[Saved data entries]
———
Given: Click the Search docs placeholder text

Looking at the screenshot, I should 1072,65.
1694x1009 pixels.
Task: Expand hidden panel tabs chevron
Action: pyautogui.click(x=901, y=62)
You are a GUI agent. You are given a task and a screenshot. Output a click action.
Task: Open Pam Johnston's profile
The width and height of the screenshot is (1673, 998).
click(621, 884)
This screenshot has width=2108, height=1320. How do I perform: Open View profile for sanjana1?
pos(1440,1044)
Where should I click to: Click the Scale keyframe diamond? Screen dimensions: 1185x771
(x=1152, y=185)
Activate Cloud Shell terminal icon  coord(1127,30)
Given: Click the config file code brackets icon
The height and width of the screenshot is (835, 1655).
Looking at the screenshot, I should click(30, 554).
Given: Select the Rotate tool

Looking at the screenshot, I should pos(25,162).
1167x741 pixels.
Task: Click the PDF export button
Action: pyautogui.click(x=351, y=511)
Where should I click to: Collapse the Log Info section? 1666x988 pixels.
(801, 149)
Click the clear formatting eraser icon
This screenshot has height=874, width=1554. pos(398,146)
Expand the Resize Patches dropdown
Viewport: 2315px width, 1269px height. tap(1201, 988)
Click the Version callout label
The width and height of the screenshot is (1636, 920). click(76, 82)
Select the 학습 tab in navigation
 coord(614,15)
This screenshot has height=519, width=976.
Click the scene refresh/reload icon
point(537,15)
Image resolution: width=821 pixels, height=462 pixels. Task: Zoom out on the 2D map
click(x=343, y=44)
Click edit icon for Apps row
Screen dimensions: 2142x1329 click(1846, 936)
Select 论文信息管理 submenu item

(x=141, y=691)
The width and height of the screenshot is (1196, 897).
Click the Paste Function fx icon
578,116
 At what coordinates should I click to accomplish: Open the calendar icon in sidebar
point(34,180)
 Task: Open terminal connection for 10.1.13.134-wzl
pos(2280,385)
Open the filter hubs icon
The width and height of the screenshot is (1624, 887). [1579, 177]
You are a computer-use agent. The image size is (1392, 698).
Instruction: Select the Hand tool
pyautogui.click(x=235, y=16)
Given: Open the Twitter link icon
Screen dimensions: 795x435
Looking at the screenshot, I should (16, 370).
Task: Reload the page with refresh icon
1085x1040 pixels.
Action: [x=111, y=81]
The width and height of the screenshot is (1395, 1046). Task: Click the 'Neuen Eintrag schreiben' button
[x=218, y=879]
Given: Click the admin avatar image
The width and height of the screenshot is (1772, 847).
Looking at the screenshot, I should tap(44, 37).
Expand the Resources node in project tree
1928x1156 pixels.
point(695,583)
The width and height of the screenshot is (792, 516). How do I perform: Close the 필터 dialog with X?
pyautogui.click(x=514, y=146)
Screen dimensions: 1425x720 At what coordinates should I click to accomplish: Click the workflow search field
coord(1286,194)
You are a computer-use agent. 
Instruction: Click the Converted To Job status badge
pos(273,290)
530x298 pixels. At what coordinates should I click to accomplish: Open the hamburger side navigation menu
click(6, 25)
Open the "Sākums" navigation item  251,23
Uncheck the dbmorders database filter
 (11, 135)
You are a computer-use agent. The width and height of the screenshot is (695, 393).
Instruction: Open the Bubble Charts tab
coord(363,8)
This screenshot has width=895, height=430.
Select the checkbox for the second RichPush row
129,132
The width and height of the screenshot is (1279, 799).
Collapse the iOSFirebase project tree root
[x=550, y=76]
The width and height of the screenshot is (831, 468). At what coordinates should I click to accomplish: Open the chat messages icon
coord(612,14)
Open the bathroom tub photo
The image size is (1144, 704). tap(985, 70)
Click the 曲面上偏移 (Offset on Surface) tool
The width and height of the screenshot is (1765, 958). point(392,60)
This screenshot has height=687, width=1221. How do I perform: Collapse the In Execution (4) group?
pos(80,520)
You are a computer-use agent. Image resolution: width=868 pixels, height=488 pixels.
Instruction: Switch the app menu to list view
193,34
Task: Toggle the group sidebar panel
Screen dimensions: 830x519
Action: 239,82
———
**DIRECTIONS FOR THIS TASK**
Copy the records above exactly, leaving nothing out.

**WRITTEN SOLUTION**
Given: Click the Search docs placeholder text

Looking at the screenshot, I should 1072,65.
1694x1009 pixels.
Task: Expand hidden panel tabs chevron
Action: pyautogui.click(x=901, y=62)
You are a GUI agent. You are given a task and a screenshot. Output a click action.
Task: Open Pam Johnston's profile
The width and height of the screenshot is (1673, 998).
click(621, 884)
This screenshot has width=2108, height=1320. How do I perform: Open View profile for sanjana1?
pos(1440,1044)
Where should I click to: Click the Scale keyframe diamond? Screen dimensions: 1185x771
(x=1152, y=185)
Activate Cloud Shell terminal icon  coord(1127,30)
Given: Click the config file code brackets icon
The height and width of the screenshot is (835, 1655).
Looking at the screenshot, I should click(30, 554).
Given: Select the Rotate tool

Looking at the screenshot, I should pos(25,162).
1167x741 pixels.
Task: Click the PDF export button
Action: pyautogui.click(x=351, y=511)
Where should I click to: Collapse the Log Info section? 1666x988 pixels.
(801, 149)
Click the clear formatting eraser icon
This screenshot has height=874, width=1554. pos(398,146)
Expand the Resize Patches dropdown
Viewport: 2315px width, 1269px height. tap(1201, 988)
Click the Version callout label
The width and height of the screenshot is (1636, 920). click(76, 82)
Select the 학습 tab in navigation
 coord(614,15)
This screenshot has height=519, width=976.
Click the scene refresh/reload icon
point(537,15)
Image resolution: width=821 pixels, height=462 pixels. Task: Zoom out on the 2D map
click(x=343, y=44)
Click edit icon for Apps row
Screen dimensions: 2142x1329 click(1846, 936)
Select 论文信息管理 submenu item

(x=141, y=691)
The width and height of the screenshot is (1196, 897).
Click the Paste Function fx icon
578,116
 At what coordinates should I click to accomplish: Open the calendar icon in sidebar
point(34,180)
 Task: Open terminal connection for 10.1.13.134-wzl
pos(2280,385)
Open the filter hubs icon
The width and height of the screenshot is (1624, 887). [1579, 177]
You are a computer-use agent. The image size is (1392, 698).
Instruction: Select the Hand tool
pyautogui.click(x=235, y=16)
Given: Open the Twitter link icon
Screen dimensions: 795x435
Looking at the screenshot, I should (16, 370).
Task: Reload the page with refresh icon
1085x1040 pixels.
Action: [x=111, y=81]
The width and height of the screenshot is (1395, 1046). Task: Click the 'Neuen Eintrag schreiben' button
[x=218, y=879]
Given: Click the admin avatar image
The width and height of the screenshot is (1772, 847).
Looking at the screenshot, I should tap(44, 37).
Expand the Resources node in project tree
1928x1156 pixels.
point(695,583)
The width and height of the screenshot is (792, 516). How do I perform: Close the 필터 dialog with X?
pyautogui.click(x=514, y=146)
Screen dimensions: 1425x720 At what coordinates should I click to accomplish: Click the workflow search field
coord(1286,194)
You are a computer-use agent. 
Instruction: Click the Converted To Job status badge
pos(273,290)
530x298 pixels. At what coordinates should I click to accomplish: Open the hamburger side navigation menu
click(6, 25)
Open the "Sākums" navigation item  251,23
Uncheck the dbmorders database filter
 (11, 135)
You are a computer-use agent. The width and height of the screenshot is (695, 393).
Instruction: Open the Bubble Charts tab
coord(363,8)
This screenshot has width=895, height=430.
Select the checkbox for the second RichPush row
129,132
The width and height of the screenshot is (1279, 799).
Collapse the iOSFirebase project tree root
[x=550, y=76]
The width and height of the screenshot is (831, 468). At what coordinates should I click to accomplish: Open the chat messages icon
coord(612,14)
Open the bathroom tub photo
The image size is (1144, 704). tap(985, 70)
Click the 曲面上偏移 (Offset on Surface) tool
The width and height of the screenshot is (1765, 958). point(392,60)
This screenshot has height=687, width=1221. How do I perform: Collapse the In Execution (4) group?
pos(80,520)
You are a computer-use agent. Image resolution: width=868 pixels, height=488 pixels.
Instruction: Switch the app menu to list view
193,34
Task: Toggle the group sidebar panel
Screen dimensions: 830x519
Action: 239,82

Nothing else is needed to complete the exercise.